**Письменное задание 1**.
Верните строки перечня без изменений: от строки, содержащей «At what coordinates should I click to accomplish: Expand», до строки, содержащей «(x=635, y=195)», включая обе.

-------- Отрывок

Анна Ахматова - Я научила женщин говорить
По поводу Венеры Милосской говорил, что прекрасно сложенные женщины, которых стоит лепить и писать, всегда кажутся неуклюжими в платьях.
В дождик (в Париже часто дожди) Модильяни ходил с огромным очень старым черным зонтом. Мы иногда сидели под этим зонтом на скамейке в Люксембургском саду, шел теплый летний дождь, около дремал le vieux palais á l’Italienne[14], а мы в два голоса читали Верлена, которого хорошо помнили наизусть, и радовались, что помним одни и те же вещи.
Я читала в какой-то американской монографии, что, вероятно, большое влияние на Модильяни оказала Беатриса X.[15], та самая, которая называет его «perle et pourceau»[16]. Могу и считаю необходимым засвидетельствовать, что ровно таким же просвещенным Модильяни был уже задолго до знакомства с Беатрисой X., т. е. в 10-м году. И едва ли дама, которая называет великого художника поросенком, может кого-нибудь просветить.

----------------
-------- Записи

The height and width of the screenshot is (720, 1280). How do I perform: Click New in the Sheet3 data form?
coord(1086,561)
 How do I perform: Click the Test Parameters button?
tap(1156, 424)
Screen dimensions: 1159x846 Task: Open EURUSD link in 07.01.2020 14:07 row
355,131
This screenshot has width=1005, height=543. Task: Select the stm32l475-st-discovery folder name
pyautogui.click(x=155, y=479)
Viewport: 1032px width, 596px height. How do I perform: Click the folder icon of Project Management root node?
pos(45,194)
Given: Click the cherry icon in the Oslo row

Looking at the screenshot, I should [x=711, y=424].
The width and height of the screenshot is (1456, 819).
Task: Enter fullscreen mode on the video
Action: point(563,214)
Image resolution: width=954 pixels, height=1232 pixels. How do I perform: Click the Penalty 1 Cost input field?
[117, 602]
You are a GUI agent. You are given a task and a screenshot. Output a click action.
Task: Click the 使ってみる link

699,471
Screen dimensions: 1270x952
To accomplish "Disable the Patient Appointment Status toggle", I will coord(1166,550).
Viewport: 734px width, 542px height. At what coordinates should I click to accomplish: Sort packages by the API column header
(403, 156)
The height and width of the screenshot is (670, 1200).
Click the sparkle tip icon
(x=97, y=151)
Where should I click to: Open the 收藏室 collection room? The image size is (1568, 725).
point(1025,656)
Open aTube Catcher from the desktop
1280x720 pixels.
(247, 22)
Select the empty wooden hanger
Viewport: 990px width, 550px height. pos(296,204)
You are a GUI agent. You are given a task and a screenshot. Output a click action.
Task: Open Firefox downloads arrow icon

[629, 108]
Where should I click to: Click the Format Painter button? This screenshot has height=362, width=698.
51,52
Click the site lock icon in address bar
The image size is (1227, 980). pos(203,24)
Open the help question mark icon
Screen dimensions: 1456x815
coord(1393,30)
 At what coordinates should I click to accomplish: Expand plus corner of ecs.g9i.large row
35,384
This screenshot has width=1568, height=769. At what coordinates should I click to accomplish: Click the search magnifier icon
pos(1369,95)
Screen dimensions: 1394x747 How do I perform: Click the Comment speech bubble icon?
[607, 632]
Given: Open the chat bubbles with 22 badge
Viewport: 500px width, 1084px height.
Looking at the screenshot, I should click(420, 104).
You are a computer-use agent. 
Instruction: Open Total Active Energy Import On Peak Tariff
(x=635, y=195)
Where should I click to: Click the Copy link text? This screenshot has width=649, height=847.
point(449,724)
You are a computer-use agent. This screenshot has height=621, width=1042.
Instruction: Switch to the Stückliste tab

----------------

**Письменное задание 2**.
Продолжите отрывок воспоминаний о Модильяни, начав сразу после его последнего предложения.

**Итоговый ответ 1**.
 At what coordinates should I click to accomplish: Expand plus corner of ecs.g9i.large row
35,384
This screenshot has width=1568, height=769. At what coordinates should I click to accomplish: Click the search magnifier icon
pos(1369,95)
Screen dimensions: 1394x747 How do I perform: Click the Comment speech bubble icon?
[607, 632]
Given: Open the chat bubbles with 22 badge
Viewport: 500px width, 1084px height.
Looking at the screenshot, I should click(420, 104).
You are a computer-use agent. 
Instruction: Open Total Active Energy Import On Peak Tariff
(x=635, y=195)

**Итоговый ответ 2**.
Люди старше нас показывали, по какой аллее Люксембургского сада Верлен, с оравой почитателей, из «своего кафе», где он ежедневно витийствовал, шел в «свой ресторан» обедать. Но в 1911 году по этой аллее шел не Верлен, а высокий господин в безукоризненном сюртуке, в цилиндре, с ленточкой «Почетного легиона»,– а соседи шептались: «Анри де Ренье!»
Для нас обоих это имя никак не звучало. Об Анатоле Франсе Модильяни (как, впрочем, и другие просвещенные парижане) не хотел и слышать. Радовался, что и я его тоже не любила. А Верлен в Люксембургском саду существовал только в виде памятника, который был открыт в том же году. Да, про Гюго Модильяни просто сказал: «Mais Hugo – c’est déclamatoire?»[17]
* * *
Как-то раз мы, вероятно, плохо сговорились, и я, зайдя за Модильяни, не застала его и решила подождать его несколько минут. У меня в руках была охапка красных роз. Окно над запертыми воротами мастерской было открыто. Я, от нечего делать, стала бросать в мастерскую цветы. Не дождавшись Модильяни, я ушла.
Когда мы встретились, он выразил недоумение, как я могла попасть в запертую комнату, когда ключ был у него. Я объяснила, как было дело. «Не может быть – они так красиво лежали...»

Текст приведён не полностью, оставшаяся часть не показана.